### Directions
The line containing "Task: Click the 0.020" marks the end: extract everything from the first line of the data through that line, exactly, with no pictures.

### Source material
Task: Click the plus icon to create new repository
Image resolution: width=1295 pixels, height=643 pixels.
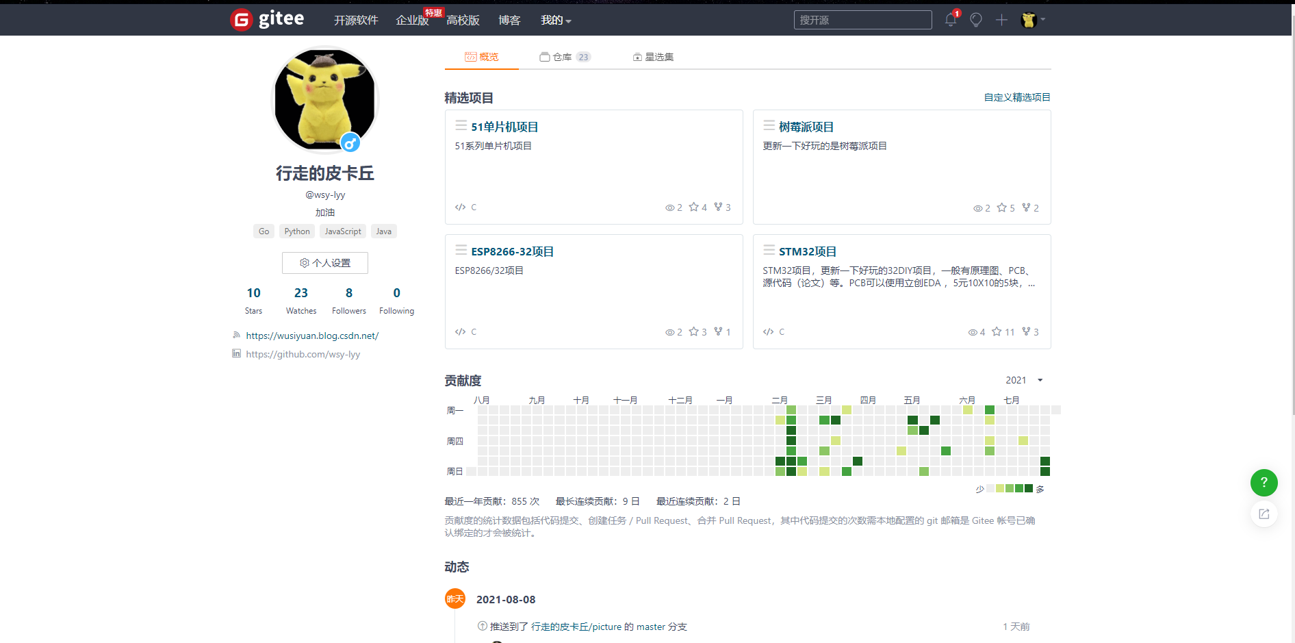Action: tap(1001, 20)
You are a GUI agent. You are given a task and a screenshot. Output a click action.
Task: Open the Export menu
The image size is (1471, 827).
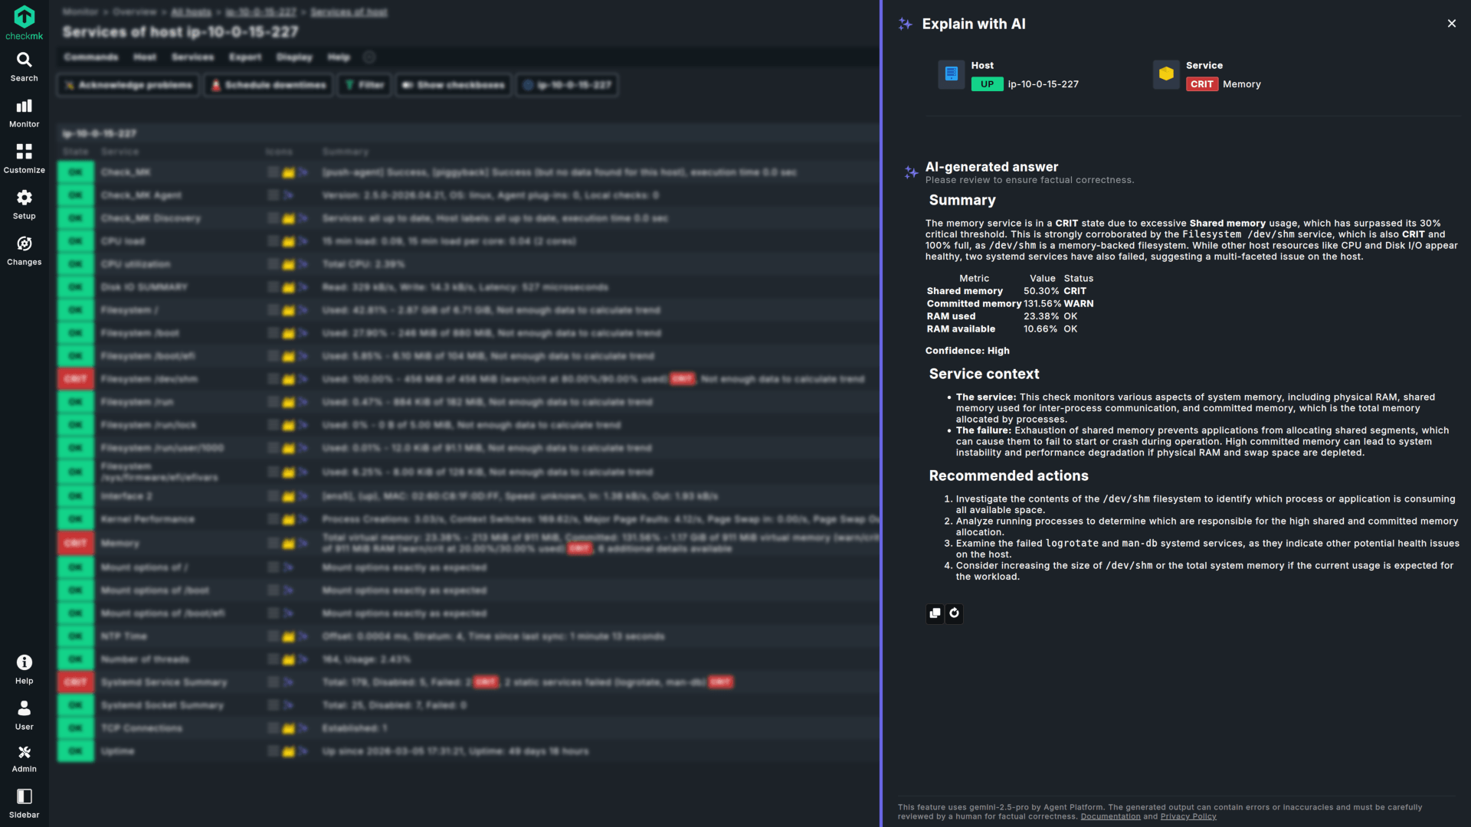click(x=245, y=57)
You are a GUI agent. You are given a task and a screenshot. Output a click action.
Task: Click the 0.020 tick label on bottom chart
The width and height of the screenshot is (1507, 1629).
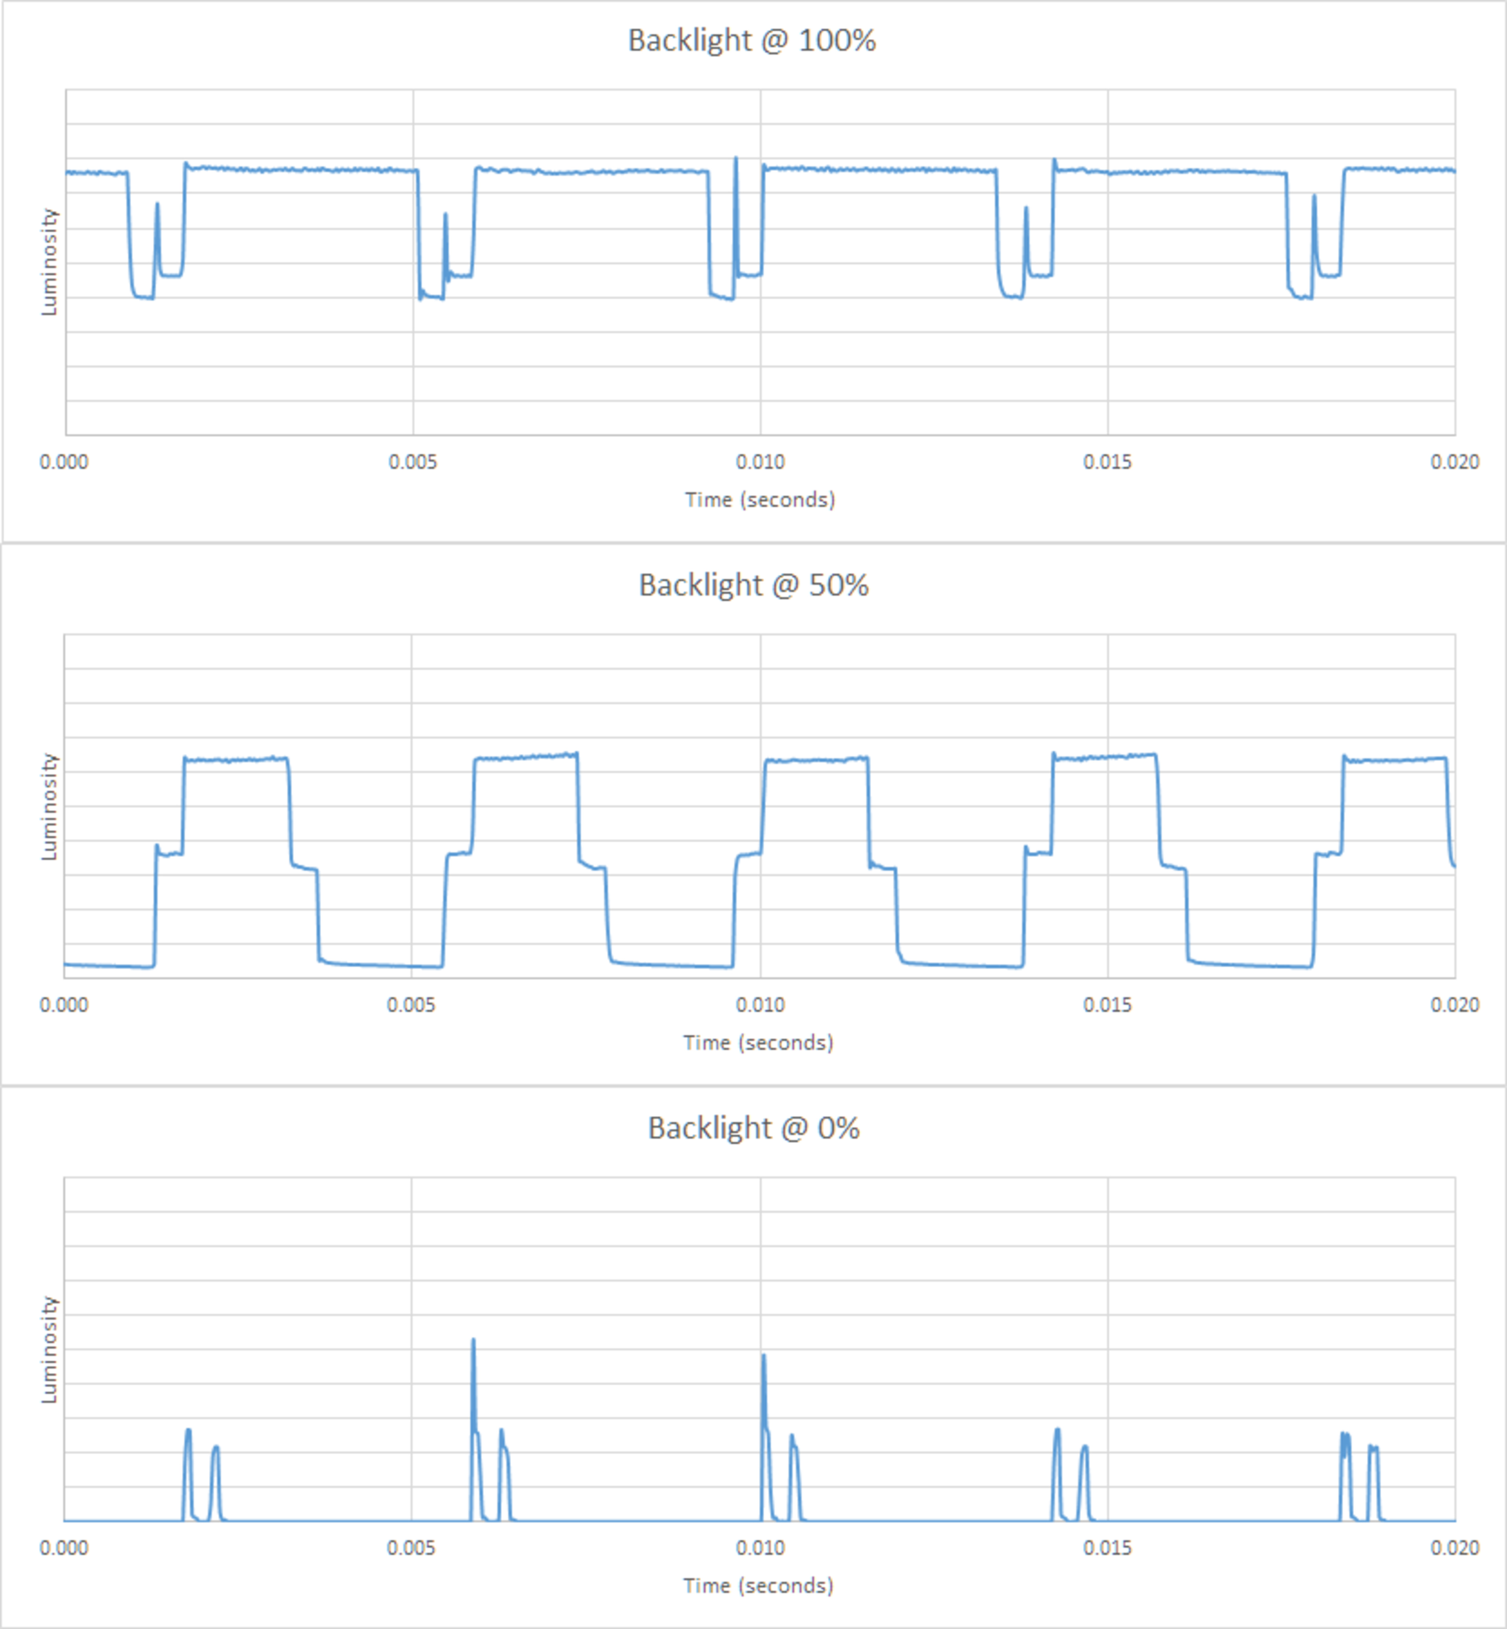tap(1454, 1547)
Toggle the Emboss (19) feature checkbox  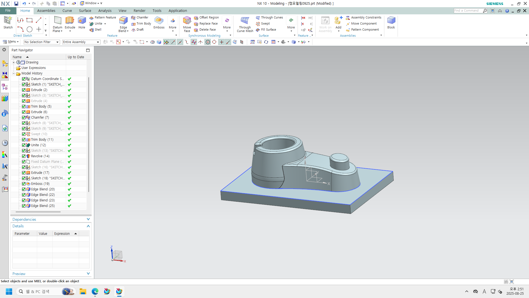pyautogui.click(x=24, y=184)
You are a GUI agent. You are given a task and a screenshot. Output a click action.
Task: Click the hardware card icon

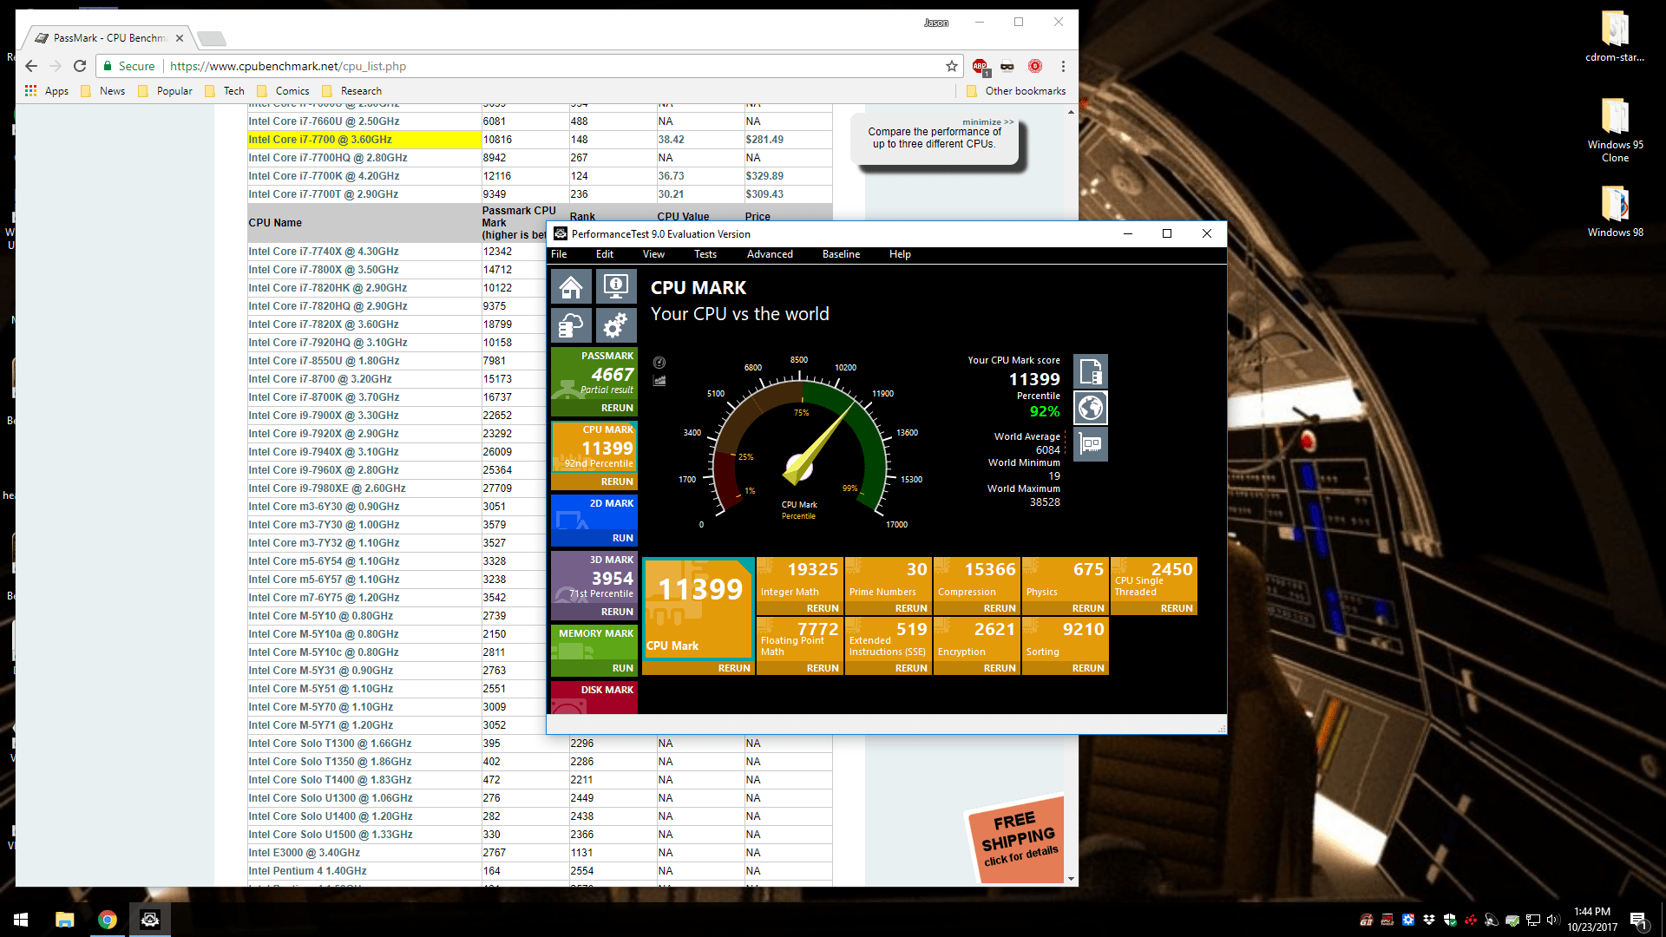pos(1091,444)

### Answer to the exercise
Task: Click the plus icon to create new repository
Image resolution: width=1295 pixels, height=643 pixels.
Action: tap(1001, 20)
You are a GUI agent. You are given a task and a screenshot. Output a click action.
Task: Open the Export menu
The image size is (1471, 827).
click(x=245, y=57)
You are a GUI agent. You are given a task and a screenshot. Output a click action.
Task: Click the 0.020 tick label on bottom chart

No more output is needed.